The first moving-image lecture series devoted to a major tradition in world art is coming alive online, and in high definition. The subject: 1500 years of Chinese pictorial art.
In 37 hours of audio-visual exploration into the history and details of treasured works now scattered across the globe, the series, “A Pure and Remote View,” presents thousands of Chinese paintings from the oldest known to those of the Song dynasty.
Conceived, written, and narrated by renowned University of California, Berkeley (UCB) art historian Professor James Cahill, this new online resource provides the first comprehensive narrative and unparalleled view of one of the world’s longest and most continuous pictorial art traditions.
Cahill, a recipient of Distinguished Lifetime Achievement Awards from the College Art Association for both writing and teaching on Chinese art, created “A Pure and Remote View,” to “fill a void in the field, the lack of a truly comprehensive narrative history of early Chinese landscape painting.”
“Chinese artists produced deeply moving and philosophically grounded paintings that rank, in my view, among the greatest works of man,” says Cahill, who was awarded the Charles Lang Freer Medal in Asian Art in 2010. “I feel compelled to open this tremendous artistic achievement to a wider audience by making it the subject of the newest revolution in education: high definition multimedia lectures, freely available anytime, anywhere, for anyone.”
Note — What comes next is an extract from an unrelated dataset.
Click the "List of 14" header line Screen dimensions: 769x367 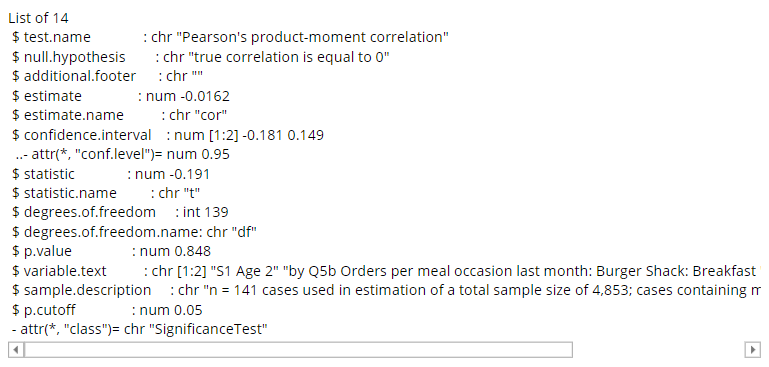click(38, 18)
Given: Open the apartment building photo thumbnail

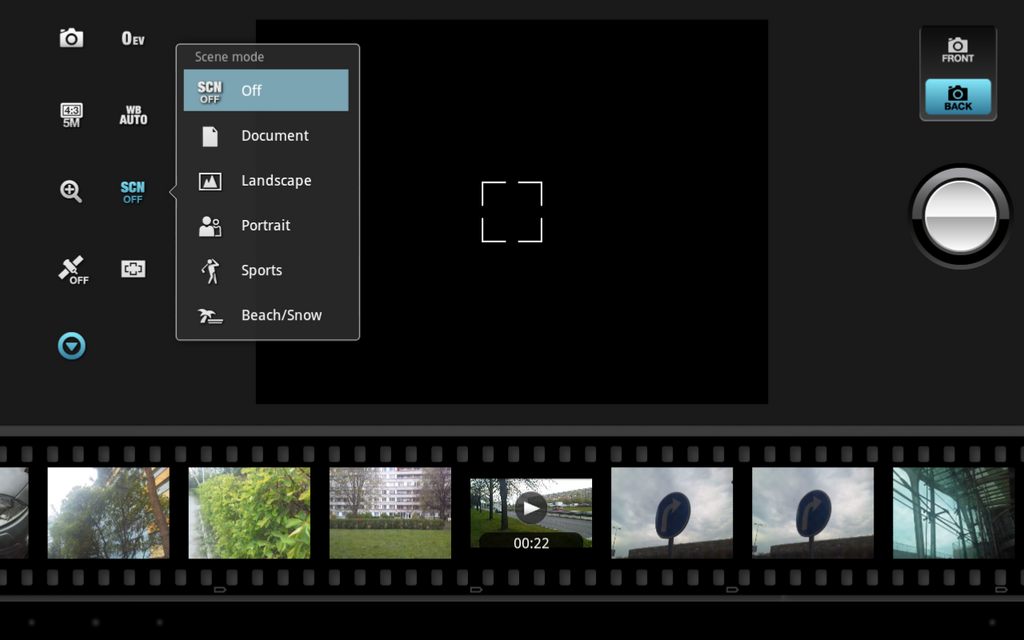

This not-for-profit lecture project is the fruit of an on-going effort by Professor Cahill, UCB’s Institute of East Asian Studies (IEAS), the Tang Research Foundation, the Chiang Ching-Kuo Foundation, and multimedia producer Chatterbox Productions.
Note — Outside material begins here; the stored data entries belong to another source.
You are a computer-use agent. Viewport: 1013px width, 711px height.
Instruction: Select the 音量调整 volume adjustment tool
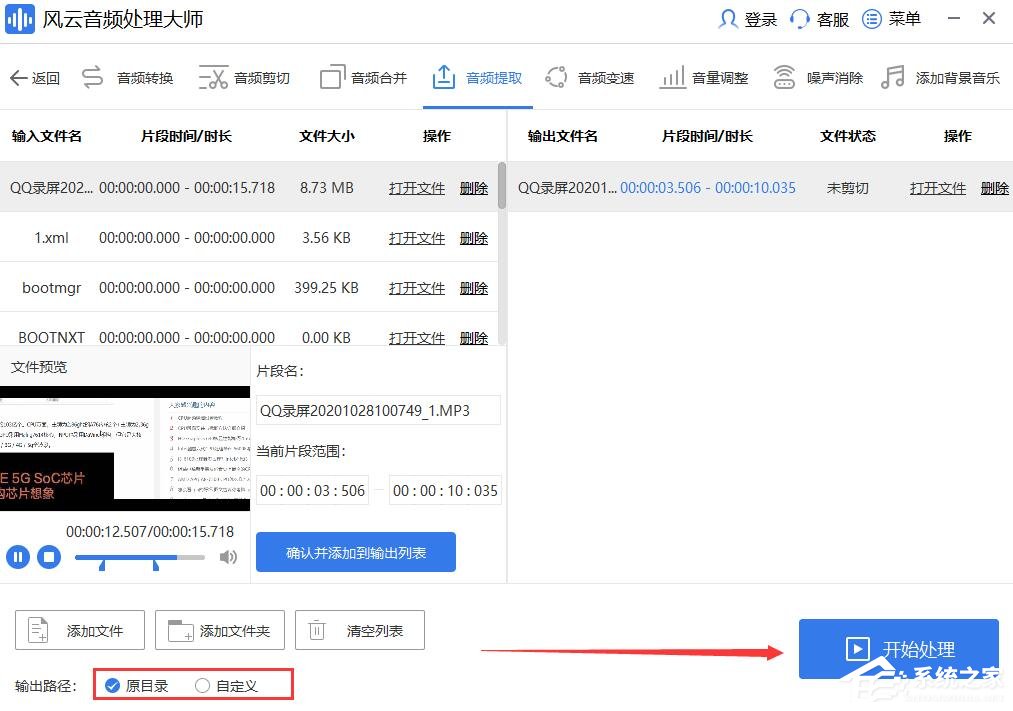pyautogui.click(x=704, y=76)
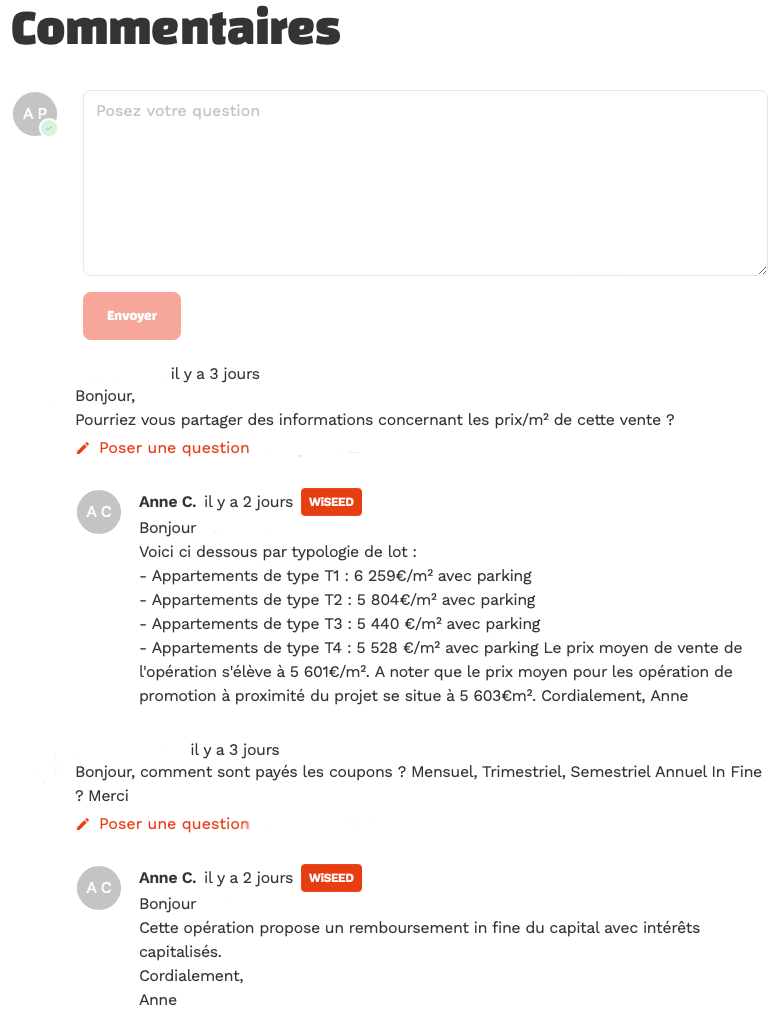The image size is (782, 1022).
Task: Click the "il y a 3 jours" timestamp above the coupons question
Action: coord(235,750)
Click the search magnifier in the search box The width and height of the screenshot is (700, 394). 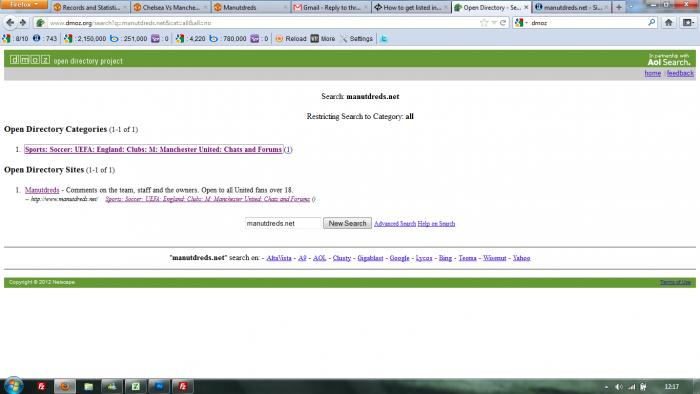point(652,22)
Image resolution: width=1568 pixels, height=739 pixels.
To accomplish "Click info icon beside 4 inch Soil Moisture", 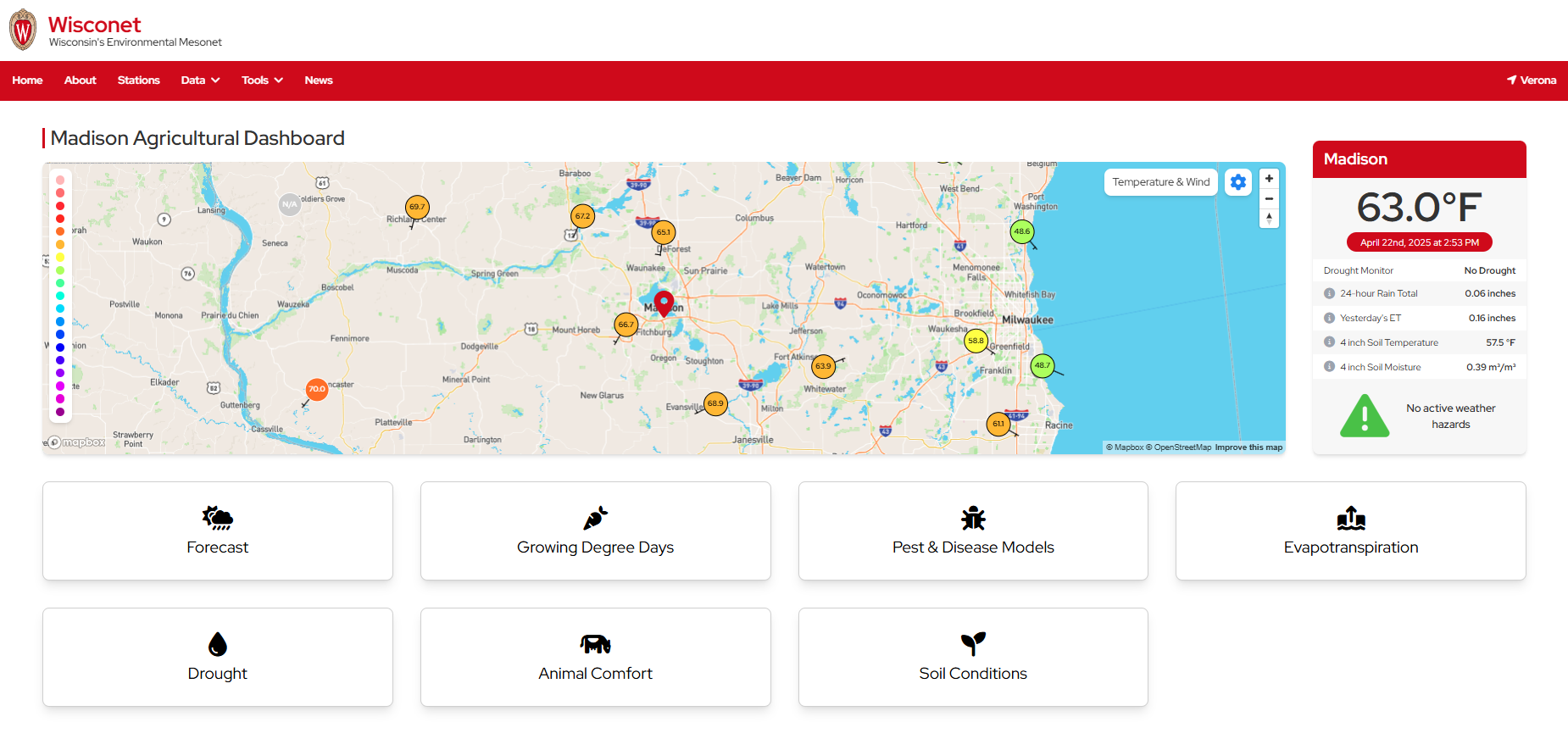I will [x=1329, y=367].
Chatterbox is making “A Pure and Remote View” available initially in 720P widescreen high definition YouTube video to scholars, students, and the public on the IEAS website. In addition, IEAS is planning to release the lectures with additional research materials on DVD or BluRay disk, the latter of which would allow distribution at the full 1080P resolution of the production.
To experience A Pure and Remote View, visit the IEAS website page at ieas.berkeley.edu/publications/aparv.html. The first 26 hours of the series, in 16 separate lectures plus a 1-minute trailer and 15-minute sample reel, are currently available. The release of the remaining 10 lectures in the series is expected by early December.